Affection is the practice of communicating love to a person. Affection can be given in kind words, thoughtful gifts and loving touches. The expression of affection may change as a child ages, and children require it at all stages of growth. Parents can satisfy a child's craving for affection in simple, meaningful ways that matter.
Hugs and Touch
From the moment they are born, children crave physical affection. Babies require a parent's touch to form a strong bond with them. Touch can soothe a baby and help promote healthy development. Toddlers enjoy hand-holding, which is a habit that may safeguard their well-being in public. Hugging and cuddling older children while reading or watching television enforces that same sense of well-being and security. Children who develop a sense of belonging with their family will continue to form healthy relationships outside the home, says the website Healthy Children.
Children have an innate desire to please their elders, according to the website Child Youth and Family. A child who is praised for a job well done develops a strong sense of self-worth, and continues to look for ways to feel good about themselves. Healthy Children suggests that parents reinforce positive actions by praising the action as soon as possible, so that the child connects the words with her activity. When children are praised with positive words for good deeds, they are less likely to seek attention for inappropriate or hurtful actions.
Time and Attention
Children need a relationship with their parents.

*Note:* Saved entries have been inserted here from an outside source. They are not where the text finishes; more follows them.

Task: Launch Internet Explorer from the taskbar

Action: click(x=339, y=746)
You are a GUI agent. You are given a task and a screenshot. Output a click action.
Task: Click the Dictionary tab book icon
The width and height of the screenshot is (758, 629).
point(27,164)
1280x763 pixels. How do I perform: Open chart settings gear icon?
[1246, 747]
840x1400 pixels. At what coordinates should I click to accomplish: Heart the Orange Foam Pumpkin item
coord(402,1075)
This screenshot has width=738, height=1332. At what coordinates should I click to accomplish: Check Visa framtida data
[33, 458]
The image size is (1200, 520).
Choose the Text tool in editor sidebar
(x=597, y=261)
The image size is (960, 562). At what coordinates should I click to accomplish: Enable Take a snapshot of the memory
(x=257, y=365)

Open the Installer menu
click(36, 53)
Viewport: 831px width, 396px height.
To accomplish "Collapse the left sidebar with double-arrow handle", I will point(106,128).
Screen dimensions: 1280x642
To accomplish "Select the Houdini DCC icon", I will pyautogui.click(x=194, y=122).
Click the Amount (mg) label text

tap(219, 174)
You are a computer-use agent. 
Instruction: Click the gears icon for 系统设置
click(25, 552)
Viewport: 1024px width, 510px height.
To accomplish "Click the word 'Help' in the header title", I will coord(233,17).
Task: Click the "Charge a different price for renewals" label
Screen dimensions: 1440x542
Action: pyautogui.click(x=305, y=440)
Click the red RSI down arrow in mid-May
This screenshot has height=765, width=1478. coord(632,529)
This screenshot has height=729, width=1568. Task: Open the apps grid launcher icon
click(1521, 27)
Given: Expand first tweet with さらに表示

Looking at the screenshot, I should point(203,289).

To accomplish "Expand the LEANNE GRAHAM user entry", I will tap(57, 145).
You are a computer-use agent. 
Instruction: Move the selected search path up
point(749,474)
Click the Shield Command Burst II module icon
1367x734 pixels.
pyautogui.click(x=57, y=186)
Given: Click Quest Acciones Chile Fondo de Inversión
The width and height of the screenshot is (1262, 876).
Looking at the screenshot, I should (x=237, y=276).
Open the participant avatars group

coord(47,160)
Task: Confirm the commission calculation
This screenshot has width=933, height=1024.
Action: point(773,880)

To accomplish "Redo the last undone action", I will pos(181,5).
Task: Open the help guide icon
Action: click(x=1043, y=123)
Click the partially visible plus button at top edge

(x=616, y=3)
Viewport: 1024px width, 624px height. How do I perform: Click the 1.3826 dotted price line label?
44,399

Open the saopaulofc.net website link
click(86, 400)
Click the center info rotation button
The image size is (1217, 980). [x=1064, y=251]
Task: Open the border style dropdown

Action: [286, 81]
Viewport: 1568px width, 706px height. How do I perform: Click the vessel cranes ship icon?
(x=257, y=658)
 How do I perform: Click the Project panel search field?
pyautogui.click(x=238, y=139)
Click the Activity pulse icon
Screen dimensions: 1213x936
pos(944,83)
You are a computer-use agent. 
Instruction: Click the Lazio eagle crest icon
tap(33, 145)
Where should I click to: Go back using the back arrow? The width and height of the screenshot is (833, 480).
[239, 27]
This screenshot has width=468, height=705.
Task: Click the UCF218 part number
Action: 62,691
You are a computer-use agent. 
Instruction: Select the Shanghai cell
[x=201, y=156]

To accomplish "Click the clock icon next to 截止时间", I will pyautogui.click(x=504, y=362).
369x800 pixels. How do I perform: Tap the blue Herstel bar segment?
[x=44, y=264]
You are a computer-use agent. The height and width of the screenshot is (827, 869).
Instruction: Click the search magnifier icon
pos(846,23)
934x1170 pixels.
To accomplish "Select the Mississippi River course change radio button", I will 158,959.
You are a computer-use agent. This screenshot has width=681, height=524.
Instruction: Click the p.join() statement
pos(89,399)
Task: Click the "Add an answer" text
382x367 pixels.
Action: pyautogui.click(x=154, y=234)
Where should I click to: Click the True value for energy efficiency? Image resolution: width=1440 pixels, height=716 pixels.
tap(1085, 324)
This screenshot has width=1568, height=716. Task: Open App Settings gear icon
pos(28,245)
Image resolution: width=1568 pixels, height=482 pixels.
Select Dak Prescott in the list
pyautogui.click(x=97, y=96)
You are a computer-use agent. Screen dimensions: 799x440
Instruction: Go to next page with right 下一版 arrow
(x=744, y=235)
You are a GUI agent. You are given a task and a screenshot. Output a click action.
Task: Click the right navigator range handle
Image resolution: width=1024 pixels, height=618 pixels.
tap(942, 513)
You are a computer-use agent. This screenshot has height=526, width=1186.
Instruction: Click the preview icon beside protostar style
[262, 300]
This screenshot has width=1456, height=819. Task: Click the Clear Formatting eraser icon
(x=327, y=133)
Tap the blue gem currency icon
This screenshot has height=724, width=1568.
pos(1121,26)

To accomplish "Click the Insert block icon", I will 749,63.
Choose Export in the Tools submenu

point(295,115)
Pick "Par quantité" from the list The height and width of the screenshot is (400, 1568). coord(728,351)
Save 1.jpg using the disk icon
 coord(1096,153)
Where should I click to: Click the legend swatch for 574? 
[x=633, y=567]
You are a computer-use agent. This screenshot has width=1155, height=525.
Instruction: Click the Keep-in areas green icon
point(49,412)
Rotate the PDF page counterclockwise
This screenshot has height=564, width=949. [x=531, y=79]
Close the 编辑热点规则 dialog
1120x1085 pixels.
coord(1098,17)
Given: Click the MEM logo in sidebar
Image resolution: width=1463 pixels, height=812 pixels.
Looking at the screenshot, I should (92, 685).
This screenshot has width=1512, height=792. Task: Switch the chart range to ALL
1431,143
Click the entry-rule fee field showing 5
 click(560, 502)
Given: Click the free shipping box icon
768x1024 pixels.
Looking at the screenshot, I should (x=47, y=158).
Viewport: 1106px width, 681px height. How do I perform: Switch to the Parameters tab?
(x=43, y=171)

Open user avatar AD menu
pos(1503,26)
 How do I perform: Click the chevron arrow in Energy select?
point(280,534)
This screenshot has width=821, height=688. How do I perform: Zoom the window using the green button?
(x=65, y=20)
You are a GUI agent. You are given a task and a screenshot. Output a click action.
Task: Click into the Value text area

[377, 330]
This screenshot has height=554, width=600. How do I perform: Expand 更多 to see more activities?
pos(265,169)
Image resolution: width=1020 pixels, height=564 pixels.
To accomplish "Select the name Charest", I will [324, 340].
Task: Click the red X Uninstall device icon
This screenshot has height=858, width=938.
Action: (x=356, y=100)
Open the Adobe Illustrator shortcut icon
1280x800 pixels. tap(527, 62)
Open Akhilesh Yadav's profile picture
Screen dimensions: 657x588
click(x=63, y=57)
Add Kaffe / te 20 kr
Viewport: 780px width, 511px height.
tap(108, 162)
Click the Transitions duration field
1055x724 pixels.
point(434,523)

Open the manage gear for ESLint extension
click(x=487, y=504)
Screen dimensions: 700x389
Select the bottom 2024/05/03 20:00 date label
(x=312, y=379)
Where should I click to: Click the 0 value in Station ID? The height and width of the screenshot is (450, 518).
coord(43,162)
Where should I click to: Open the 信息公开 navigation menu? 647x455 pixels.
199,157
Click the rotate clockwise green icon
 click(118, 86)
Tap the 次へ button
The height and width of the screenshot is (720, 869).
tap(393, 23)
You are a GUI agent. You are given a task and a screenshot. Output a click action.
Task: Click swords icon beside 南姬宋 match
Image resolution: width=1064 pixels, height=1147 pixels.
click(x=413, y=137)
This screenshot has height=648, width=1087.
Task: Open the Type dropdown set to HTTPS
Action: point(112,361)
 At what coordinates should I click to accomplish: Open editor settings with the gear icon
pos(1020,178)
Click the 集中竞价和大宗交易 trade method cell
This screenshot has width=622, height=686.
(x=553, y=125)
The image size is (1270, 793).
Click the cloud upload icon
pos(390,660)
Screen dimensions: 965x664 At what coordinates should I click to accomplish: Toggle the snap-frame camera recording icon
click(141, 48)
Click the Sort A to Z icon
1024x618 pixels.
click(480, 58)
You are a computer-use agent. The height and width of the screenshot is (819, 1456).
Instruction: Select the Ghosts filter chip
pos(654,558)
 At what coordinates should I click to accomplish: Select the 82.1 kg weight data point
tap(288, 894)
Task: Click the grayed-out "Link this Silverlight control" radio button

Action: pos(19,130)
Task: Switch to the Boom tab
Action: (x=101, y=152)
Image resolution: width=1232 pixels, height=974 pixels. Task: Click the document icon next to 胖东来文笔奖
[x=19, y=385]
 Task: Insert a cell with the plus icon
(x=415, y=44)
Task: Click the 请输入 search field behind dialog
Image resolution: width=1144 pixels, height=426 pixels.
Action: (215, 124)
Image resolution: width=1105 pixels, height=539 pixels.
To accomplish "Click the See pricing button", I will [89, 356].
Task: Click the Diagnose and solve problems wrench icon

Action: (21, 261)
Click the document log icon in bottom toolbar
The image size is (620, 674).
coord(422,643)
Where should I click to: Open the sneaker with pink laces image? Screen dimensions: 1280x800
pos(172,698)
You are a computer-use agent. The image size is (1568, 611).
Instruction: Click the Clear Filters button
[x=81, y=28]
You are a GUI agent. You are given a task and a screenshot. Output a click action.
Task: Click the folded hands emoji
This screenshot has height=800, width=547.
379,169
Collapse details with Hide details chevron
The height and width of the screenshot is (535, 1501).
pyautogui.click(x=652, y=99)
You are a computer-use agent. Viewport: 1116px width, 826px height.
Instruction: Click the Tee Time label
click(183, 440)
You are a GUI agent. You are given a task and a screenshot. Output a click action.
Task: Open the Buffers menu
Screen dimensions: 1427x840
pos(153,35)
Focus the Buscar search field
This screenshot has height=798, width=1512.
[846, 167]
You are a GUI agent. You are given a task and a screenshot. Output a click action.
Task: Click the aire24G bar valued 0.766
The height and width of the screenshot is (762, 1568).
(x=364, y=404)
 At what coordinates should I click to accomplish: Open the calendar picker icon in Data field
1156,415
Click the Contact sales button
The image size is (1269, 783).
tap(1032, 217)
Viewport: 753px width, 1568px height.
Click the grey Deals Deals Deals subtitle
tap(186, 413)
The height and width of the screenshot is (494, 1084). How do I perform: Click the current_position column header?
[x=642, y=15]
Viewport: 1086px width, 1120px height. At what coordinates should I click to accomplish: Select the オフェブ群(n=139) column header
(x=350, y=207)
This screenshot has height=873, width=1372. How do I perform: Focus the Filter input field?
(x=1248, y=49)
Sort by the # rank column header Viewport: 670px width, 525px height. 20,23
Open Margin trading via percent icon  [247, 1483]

A parent who invests time in their child and gives them undivided attention helps build a child's self-esteem, according to the website Kids Health. Taking time daily to play games, go for walks, read stories or work on projects together strengthens a bond that a parent forms with their child. This positive interaction can begin with a newborn, as the parent sings songs and plays simple games with the baby. Children who interact with their parents will develop a sense of belonging and acceptance within their family.
Children who are rewarded for good behavior may continue to strive for excellence. Rewards don't have to cost much money, says Child Youth and Family. A reward might be a special outing to a favorite park or beach, or starting a much-anticipated home project. The most important factor of a reward activity is that it is time that a parent can spend doing something fun with their child. Reinforcing positive behavior by rewarding a child will encourage the child to make good choices, and assure them of their parents' affection.